Remember back in early February when officials in Larimer County, Colorado told everyone that a jogger killed a cougar with his bare hands? They didn’t say who he was, though, and it was such a tease. Well, the man now has a name, and surprisingly, it’s not Chuck Norris. It’s Travis Kauffman.
In the days following the attack, Kauffman asked for some time before talking to anyone about what happened. “We can let you know that the runner is doing well considering his ordeal, and will need a few days to decompress before deciding if he will speak publicly,” Colorado Parks and Wildlife wrote on Twitter. “We hope you all can appreciate and respect why he needs this time.”
The attack occurred on February 4, when Kauffman was running through Horsetooth Mountain Open Space and a juvenile mountain lion came up behind him as he jogged. Well, after getting his face put back together and his thoughts sorted out, Kauffman sat down with Colorado Parks and Wildlife to explain exactly what happened that day—and it’s pretty much just as crazy as you thought it was.
“When I first turned around,” he explains, “the cat was probably 10 feet away from me… as it got close, it just kind of lunged at me, so I threw my arms up and it latched onto my wrist, so I was just kind of protecting my face. Then it just started clawing along my face, and then my legs, and I was just kind of screaming the whole time. I was doing my barbarian yell as best as I could.”
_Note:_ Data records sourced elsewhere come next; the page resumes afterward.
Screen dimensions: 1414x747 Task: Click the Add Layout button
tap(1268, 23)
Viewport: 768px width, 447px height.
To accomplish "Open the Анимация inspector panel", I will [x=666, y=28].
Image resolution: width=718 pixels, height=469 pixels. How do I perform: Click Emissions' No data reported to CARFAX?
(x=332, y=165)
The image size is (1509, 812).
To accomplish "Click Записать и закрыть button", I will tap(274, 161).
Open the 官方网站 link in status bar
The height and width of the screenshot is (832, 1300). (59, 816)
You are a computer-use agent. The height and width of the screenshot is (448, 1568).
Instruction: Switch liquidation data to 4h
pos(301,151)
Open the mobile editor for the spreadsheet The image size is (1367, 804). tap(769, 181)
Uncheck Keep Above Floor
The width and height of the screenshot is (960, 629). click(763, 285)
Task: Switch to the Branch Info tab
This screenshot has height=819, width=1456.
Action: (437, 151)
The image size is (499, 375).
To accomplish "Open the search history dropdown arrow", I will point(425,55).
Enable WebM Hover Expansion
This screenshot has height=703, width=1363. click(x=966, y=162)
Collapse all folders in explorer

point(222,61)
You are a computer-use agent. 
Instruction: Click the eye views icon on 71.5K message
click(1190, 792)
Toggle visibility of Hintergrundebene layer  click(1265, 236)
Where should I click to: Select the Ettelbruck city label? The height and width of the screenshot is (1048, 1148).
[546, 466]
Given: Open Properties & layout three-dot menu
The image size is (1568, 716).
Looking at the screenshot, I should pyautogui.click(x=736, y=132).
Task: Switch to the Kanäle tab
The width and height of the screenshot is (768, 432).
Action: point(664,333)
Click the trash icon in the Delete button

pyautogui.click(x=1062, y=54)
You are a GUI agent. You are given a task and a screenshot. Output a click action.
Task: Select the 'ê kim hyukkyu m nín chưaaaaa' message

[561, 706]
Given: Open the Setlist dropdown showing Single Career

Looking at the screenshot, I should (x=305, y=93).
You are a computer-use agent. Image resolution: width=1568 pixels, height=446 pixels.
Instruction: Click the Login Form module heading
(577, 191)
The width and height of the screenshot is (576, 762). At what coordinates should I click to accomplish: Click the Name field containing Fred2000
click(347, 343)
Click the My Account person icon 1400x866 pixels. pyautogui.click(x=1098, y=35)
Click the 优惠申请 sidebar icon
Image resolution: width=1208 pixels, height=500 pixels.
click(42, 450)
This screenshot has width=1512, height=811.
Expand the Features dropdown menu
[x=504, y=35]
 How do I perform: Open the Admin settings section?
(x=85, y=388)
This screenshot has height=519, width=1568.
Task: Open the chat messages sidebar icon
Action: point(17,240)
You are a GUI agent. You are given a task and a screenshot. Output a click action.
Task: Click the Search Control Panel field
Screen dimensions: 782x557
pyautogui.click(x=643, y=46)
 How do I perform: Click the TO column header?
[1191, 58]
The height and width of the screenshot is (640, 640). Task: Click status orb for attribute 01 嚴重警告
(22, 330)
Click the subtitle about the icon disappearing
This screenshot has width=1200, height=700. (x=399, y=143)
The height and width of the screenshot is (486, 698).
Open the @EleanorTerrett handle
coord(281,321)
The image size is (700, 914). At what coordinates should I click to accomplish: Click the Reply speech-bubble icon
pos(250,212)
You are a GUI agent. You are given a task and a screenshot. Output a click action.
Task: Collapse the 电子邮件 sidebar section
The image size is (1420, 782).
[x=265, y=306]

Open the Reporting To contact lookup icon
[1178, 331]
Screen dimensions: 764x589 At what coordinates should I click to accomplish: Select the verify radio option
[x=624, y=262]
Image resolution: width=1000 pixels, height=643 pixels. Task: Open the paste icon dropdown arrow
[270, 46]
Kauffman tried to throw the cat off him, but they both ended up off the trail. “We both left the trail because it just re-gripped my wrist,” he remembers. “We kind of tumbled off the slope to the south side of the trail. From there it was just a wrestling match. It was thrashing and it still had my wrist locked in its jaws.”
Using his legs to gain control of the mountain lion, Kauffman remembered something that may have saved his life. “As a pretty new cat owner, I remembered that once you get a cat on its back, its back legs go crazy,” he says. “That little rabbit thrash—so I was pretty wary of the back claws hitting my guts or my groin or anything like that.”
After pinning down its back legs with his left knee, Kauffman began trying to get a hold of a stick to stab it in the throat with. The sticks, however, kept on breaking. Then, he grabbed a large rock and began hitting it on the head. He soon realized that wasn’t going to be effective, either, so he changed tactics.
“I used a little body weight transition and got my right leg close to my wrist and was able to finally get onto the cat’s neck,” he says. “Then I stepped on its neck and was able to suffocate it. Then it finally released from my wrist.”
After the attack, Kauffman amazingly managed to get himself to a hospital, where he told authorities what had happened. It’s not an experience he’s ever going to forget. He also has a warning for other joggers. “One of the things I’m really glad I did was turn my head,” he says. “I couldn’t have done that if I had earbuds in, so I think just to kind of fully appreciate the sights and sounds of nature.”